# ТЕКСТ
:::
Мысли Мальро присущ космический размах. То, что он видит, всегда вызывает в его воображении былое. Попав в 1940 году в плен и глядя на своих товарищей, он обнаруживает у них (как Пруст узнавал в солдатах 1914 года французов Сент-Андре-де-Шана) готические лица и тысячелетнюю память бедствий. «Из-под этой тысячелетней привычки к невзгодам пробивается столь же тысячелетняя хитрость человека, его затаенная, пусть и хлебнувшая досыта горя, вера в терпение, может, та же, что питал некогда пещерный человек перед лицом голода… В нашей норе, оцепеневшей под палящим солнцем вечности, слышится доисторический шепот». Когда танки, лязгая гусеницами, въезжают в эвакуированную деревню, Мальро находит здесь извечные риги, жатвы, все тех же неизменных шавок.

«Я слышу, как гудит за этим живописным изобилием шмель веков, уходящих почти в такую же глубину, как и сам мрак ночи: риги, переполненные зерном и соломой, риги, где балки исчезают под навалом стручков, за всеми этими боронами, тростниковыми корзинами, дышлами, деревянными телегами, риги, где все — зерно, дерево, солома или кожа (металлы были реквизированы), окруженные угасшими кострами беженцев и солдат, — это риги готической эпохи; в конце улицы набирают воду наши танки, чудовища, преклонившие колена перед библейскими колодцами… О жизнь, как ты стара!»
:::
(Записи о местоположении объектов)
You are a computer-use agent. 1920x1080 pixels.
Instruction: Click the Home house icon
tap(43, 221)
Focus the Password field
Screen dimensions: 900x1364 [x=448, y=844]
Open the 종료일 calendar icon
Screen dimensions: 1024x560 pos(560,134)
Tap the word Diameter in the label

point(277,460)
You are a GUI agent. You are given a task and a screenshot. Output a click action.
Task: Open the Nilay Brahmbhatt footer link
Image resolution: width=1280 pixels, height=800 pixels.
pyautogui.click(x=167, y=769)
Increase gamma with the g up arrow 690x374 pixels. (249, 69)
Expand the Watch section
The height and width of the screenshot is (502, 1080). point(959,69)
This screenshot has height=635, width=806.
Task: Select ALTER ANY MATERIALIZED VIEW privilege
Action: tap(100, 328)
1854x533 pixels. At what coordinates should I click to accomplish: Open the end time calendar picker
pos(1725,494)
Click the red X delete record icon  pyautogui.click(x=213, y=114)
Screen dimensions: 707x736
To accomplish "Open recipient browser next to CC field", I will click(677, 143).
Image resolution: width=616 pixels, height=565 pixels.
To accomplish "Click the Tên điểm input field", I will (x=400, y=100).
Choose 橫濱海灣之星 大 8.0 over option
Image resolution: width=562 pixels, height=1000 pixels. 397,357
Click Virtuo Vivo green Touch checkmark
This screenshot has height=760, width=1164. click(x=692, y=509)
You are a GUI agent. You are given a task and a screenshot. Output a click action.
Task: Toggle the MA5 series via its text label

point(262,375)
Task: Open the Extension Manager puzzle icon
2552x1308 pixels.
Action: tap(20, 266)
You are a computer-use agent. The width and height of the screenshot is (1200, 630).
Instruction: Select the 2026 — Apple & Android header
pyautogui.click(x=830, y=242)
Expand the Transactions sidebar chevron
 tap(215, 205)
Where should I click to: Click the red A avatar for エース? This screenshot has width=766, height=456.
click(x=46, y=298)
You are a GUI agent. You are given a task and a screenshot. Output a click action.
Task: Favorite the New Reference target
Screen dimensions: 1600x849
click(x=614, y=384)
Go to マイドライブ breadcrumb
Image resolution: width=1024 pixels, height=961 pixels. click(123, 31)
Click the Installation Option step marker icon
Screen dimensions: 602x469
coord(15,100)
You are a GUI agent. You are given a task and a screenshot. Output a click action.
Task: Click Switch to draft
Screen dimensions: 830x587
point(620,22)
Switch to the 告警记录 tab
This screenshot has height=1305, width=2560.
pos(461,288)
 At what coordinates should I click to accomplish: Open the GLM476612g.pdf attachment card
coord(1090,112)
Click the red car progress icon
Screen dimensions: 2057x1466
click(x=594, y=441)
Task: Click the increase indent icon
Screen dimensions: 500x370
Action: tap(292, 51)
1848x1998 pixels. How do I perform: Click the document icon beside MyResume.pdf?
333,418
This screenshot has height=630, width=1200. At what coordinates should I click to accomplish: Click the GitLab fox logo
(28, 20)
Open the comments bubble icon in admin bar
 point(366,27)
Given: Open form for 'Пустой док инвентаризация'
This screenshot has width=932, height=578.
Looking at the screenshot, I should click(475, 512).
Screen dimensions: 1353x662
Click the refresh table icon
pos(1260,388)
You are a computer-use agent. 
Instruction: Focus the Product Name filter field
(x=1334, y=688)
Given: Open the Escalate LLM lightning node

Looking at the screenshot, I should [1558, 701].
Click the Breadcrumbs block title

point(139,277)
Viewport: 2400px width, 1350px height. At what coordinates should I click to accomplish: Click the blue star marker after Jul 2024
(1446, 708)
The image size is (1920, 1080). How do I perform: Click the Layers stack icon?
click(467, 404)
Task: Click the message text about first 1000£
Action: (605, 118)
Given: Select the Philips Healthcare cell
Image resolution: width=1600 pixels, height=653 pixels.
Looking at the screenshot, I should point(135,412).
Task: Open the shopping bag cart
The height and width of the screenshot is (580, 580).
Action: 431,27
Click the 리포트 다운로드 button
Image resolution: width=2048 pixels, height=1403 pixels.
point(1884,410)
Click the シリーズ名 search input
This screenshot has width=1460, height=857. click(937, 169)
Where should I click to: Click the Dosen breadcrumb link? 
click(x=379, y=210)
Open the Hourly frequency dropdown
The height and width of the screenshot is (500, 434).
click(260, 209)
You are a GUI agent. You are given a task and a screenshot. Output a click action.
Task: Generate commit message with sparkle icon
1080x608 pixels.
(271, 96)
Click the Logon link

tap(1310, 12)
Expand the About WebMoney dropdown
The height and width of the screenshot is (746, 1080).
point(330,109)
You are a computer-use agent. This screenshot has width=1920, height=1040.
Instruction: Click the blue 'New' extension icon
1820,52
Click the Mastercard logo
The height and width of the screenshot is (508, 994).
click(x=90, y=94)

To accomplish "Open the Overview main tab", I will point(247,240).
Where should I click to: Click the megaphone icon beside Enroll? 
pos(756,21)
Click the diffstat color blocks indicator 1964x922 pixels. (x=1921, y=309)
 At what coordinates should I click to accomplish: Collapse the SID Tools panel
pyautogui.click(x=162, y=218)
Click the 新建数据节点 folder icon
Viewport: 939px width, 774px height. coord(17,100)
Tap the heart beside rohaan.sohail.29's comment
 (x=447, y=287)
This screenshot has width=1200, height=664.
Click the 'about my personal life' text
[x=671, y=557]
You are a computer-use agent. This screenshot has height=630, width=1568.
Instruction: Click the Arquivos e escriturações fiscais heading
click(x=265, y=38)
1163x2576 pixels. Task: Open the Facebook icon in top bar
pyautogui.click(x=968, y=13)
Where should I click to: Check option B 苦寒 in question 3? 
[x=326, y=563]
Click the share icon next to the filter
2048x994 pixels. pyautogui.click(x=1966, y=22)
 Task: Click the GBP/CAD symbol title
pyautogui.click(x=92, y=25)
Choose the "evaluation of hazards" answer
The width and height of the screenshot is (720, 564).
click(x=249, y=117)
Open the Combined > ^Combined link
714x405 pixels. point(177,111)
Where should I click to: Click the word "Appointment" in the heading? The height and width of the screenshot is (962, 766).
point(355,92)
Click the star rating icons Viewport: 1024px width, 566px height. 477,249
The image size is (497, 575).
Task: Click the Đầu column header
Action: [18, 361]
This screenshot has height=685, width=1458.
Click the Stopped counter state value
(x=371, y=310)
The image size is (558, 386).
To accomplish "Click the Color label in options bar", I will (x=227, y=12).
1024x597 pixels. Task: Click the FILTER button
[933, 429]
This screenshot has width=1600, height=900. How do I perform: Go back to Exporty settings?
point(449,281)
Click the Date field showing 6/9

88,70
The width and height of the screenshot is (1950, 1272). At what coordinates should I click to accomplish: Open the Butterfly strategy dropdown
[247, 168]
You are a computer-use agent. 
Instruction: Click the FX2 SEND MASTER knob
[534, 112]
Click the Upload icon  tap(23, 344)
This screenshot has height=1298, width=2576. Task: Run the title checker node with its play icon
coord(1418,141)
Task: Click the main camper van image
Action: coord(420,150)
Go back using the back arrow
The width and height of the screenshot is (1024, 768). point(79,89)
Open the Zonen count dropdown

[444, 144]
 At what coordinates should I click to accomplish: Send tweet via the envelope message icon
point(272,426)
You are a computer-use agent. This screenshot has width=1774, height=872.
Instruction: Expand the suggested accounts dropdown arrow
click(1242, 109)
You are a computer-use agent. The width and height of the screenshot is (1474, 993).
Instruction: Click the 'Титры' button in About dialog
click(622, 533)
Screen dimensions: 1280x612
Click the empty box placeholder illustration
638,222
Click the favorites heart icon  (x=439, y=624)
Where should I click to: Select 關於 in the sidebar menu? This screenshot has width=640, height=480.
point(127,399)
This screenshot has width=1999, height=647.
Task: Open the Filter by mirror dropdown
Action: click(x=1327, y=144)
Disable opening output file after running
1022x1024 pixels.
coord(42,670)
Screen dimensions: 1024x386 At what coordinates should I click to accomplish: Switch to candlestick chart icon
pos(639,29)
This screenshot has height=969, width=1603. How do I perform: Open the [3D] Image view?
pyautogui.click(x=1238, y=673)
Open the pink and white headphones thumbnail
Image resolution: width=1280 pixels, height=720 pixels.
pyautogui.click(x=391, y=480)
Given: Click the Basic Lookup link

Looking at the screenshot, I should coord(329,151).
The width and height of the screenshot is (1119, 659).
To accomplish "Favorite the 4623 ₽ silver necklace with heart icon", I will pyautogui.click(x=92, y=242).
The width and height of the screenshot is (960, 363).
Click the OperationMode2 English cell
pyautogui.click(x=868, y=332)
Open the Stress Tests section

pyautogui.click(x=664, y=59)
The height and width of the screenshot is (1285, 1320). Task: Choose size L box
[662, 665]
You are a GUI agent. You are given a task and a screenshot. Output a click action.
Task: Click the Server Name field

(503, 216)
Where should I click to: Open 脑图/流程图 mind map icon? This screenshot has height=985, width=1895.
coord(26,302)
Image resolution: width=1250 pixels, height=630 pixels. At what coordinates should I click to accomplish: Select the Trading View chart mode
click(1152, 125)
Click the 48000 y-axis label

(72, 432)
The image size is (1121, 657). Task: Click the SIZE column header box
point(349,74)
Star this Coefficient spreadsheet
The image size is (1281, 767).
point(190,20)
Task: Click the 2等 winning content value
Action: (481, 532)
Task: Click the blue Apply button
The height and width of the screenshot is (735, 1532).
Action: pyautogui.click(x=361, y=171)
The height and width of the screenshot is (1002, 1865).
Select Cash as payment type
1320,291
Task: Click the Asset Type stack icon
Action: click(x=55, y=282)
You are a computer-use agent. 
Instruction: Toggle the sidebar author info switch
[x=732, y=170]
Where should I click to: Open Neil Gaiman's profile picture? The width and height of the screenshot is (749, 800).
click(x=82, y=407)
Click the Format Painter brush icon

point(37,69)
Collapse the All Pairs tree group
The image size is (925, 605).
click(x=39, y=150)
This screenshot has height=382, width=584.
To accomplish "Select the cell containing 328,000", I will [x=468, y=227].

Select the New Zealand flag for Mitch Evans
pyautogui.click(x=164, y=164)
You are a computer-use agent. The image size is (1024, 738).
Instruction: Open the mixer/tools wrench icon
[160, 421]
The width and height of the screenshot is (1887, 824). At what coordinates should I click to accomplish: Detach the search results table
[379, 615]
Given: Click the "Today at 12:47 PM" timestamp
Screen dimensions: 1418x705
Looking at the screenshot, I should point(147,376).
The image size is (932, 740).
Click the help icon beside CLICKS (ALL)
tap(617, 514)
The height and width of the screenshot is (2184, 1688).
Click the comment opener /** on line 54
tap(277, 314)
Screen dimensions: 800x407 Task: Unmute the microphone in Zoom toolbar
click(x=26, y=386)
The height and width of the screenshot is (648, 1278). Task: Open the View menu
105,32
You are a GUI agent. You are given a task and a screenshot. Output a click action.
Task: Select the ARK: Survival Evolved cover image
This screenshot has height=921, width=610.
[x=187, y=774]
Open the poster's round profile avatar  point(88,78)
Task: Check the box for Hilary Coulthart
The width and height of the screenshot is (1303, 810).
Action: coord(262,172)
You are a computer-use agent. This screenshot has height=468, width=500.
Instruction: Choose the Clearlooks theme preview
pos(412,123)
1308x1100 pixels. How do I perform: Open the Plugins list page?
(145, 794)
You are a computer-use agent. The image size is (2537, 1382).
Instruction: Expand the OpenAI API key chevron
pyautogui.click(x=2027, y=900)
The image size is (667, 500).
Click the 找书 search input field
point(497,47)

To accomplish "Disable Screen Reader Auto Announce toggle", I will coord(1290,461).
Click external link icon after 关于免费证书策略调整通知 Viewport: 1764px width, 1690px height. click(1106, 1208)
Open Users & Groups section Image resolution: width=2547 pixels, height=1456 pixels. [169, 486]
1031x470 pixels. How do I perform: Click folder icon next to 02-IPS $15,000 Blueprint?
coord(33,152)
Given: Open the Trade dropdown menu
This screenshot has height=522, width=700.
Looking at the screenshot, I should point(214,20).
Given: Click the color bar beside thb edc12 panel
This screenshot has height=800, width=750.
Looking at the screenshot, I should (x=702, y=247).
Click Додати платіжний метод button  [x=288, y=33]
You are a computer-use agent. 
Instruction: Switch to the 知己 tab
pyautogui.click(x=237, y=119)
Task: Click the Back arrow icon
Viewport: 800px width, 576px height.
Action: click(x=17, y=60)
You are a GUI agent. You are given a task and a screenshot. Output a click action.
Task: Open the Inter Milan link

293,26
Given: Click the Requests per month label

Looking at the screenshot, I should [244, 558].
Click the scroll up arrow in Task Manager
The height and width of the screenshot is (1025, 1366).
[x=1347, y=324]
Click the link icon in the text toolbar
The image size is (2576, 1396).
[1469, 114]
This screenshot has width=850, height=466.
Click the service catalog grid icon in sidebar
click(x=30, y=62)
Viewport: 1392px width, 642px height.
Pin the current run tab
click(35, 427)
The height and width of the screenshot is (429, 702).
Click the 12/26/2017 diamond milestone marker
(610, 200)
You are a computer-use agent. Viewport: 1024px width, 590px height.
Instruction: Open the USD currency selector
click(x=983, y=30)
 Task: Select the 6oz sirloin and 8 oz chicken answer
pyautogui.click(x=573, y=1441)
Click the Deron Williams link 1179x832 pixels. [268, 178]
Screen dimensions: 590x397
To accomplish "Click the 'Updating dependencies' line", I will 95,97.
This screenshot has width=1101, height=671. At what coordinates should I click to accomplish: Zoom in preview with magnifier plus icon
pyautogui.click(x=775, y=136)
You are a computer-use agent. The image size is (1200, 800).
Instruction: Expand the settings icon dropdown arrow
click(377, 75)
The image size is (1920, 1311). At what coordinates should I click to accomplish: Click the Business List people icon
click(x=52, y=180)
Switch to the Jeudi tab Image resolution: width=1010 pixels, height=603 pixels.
:::
# ЗАДАНИЕ
Воспроизведите отрывок текста о Мальро, начиная с «Мысли Мальро присущ» и заканчивая «же неизменных шавок.», заменив в нем «пещерный человек» на «первобытный человек». Приведенные записи никак не связаны с текстом о Мальро.

# ОТВЕТ НА ЗАДАНИЕ
Мысли Мальро присущ космический размах. То, что он видит, всегда вызывает в его воображении былое. Попав в 1940 году в плен и глядя на своих товарищей, он обнаруживает у них (как Пруст узнавал в солдатах 1914 года французов Сент-Андре-де-Шана) готические лица и тысячелетнюю память бедствий. «Из-под этой тысячелетней привычки к невзгодам пробивается столь же тысячелетняя хитрость человека, его затаенная, пусть и хлебнувшая досыта горя, вера в терпение, может, та же, что питал некогда первобытный человек перед лицом голода… В нашей норе, оцепеневшей под палящим солнцем вечности, слышится доисторический шепот». Когда танки, лязгая гусеницами, въезжают в эвакуированную деревню, Мальро находит здесь извечные риги, жатвы, все тех же неизменных шавок.